Il genere è una variabile che caratterizza una persona e fornisce ad essa una specifica identità che andrà inevitabilmente ad intersecarsi con altre caratteristiche e appartenenze di quella persona: l’età, l’etnia, la posizione sociale, la cultura, il titolo di studio, il luogo di nascita, il paese di provenienza e anche l’occupazione ricoperta o non ricoperta nel mondo del lavoro.

 

Spesso il mercato del lavoro viene analizzato attraverso la lente del genere per comprendere se esistono e sussistono differenti opportunità e possibilità dettate dall’essere uomo o donna. L’esistenza di tali condizioni può essere rilevata sia al momento dell’ingresso nel mondo del lavoro sia all’interno dello stesso nei contesti produttivi e organizzativi. Da quando la categoria di genere è utilizzata per svolgere indagini di questo tipo sono state registrate delle notevoli differenze tra i generi, sempre a scapito di quello che Simone De Beauvoir (1949) ha definito come il “secondo sesso”, il genere femminile per l’appunto.

 

Uno dei problemi esistenti nel mercato del lavoro, se osservato attraverso la lente del genere, è che le donne, in media, a parità di mansione e di livello, hanno retribuzioni più basse rispetto a quelle degli uomini, confermando di fatto la persistenza, nel ventunesimo secolo, di un gender pay gap. In un recente rapporto “La vita delle donne e degli uomini in Europa” (2018) elaborato da Eurostat e Istat emerge che il divario retributivo di genere è riscontrabile in tutti i paesi europei e che nel 2016 in Italia le donne hanno guadagnato il 5,3% in meno degli uomini, a parità di retribuzione lorda oraria media.

 

Da numerose analisi, tra cui lo studio realizzato dalla Worklife Law, University of Chicago e UNC emerge che l’organizzazione degli orari di lavoro è ancora prettamente maschile e incide fortemente sulle dinamiche di conciliazione vita-lavoro. Infatti, numerose lavoratrici operanti in settori a contatto con il cliente hanno dichiarato di trovarsi in difficoltà a causa dello scarso preavviso con il quale vengono comunicati i turni di lavoro (settimanalmente o anche giornalmente).

 

Dunque un altro aspetto strettamente correlato al mondo del lavoro è dettato dai problemi di conciliazione tra tempi di vita e tempi di lavoro che nella maggior parte dei casi vengono riscontrati dalle donne lavoratrici che faticosamente riescono a ponderare equamente i lavori domestici e di cura con le consuete attività lavorative. Nel rapporto sopracitato (2018) si può leggere che in tutti gli stati europei le donne si occupano maggiormente della cura dei figli e dei lavori domestici rispetto agli uomini e che tale differenza è più netta in alcuni paesi che in altri; per esempio in Italia si registra che l’81% delle donne si occupa delle attività domestiche e della cucina contro il 20% degli uomini, in Grecia l’85% delle donne e il 16% degli uomini, mentre proporzioni meno squilibrate si osservano in Svezia, Danimarca e Lettonia.

» **Materiale raccolto**:
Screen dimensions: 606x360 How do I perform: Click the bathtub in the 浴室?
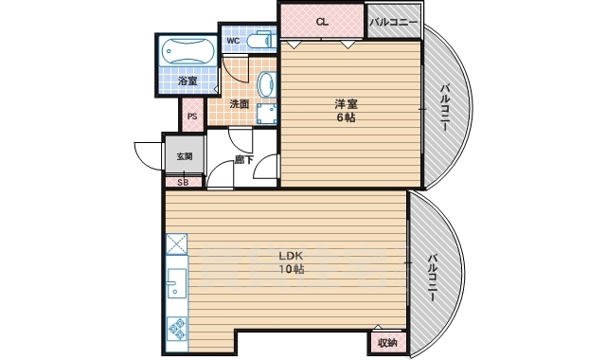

» **Esercizi**:
**1)** Trascrivi dal brano su genere e lavoro il passo compreso tra "Da numerose analisi, tra" e "o anche giornalmente).", estremi inclusi.
**2)** Secondo il brano su genere e lavoro, quanto hanno guadagnato in meno degli uomini le donne in Italia nel 2016?
**3)** In base al brano su genere e lavoro, spiega in una-tre frasi perché numerose lavoratrici dei settori a contatto con il cliente dichiarano di trovarsi in difficoltà.

» **Risposte agli esercizi**:
**1)**
Da numerose analisi, tra cui lo studio realizzato dalla Worklife Law, University of Chicago e UNC emerge che l’organizzazione degli orari di lavoro è ancora prettamente maschile e incide fortemente sulle dinamiche di conciliazione vita-lavoro. Infatti, numerose lavoratrici operanti in settori a contatto con il cliente hanno dichiarato di trovarsi in difficoltà a causa dello scarso preavviso con il quale vengono comunicati i turni di lavoro (settimanalmente o anche giornalmente).

**2)** Il 5,3% in meno, a parità di retribuzione lorda oraria media.

**3)** Si trovano in difficoltà per lo scarso preavviso con cui vengono comunicati i turni di lavoro, a volte di settimana in settimana o anche di giorno in giorno. Il brano riporta questo fatto come prova che l'organizzazione degli orari di lavoro è ancora prettamente maschile e incide fortemente sulla conciliazione vita-lavoro.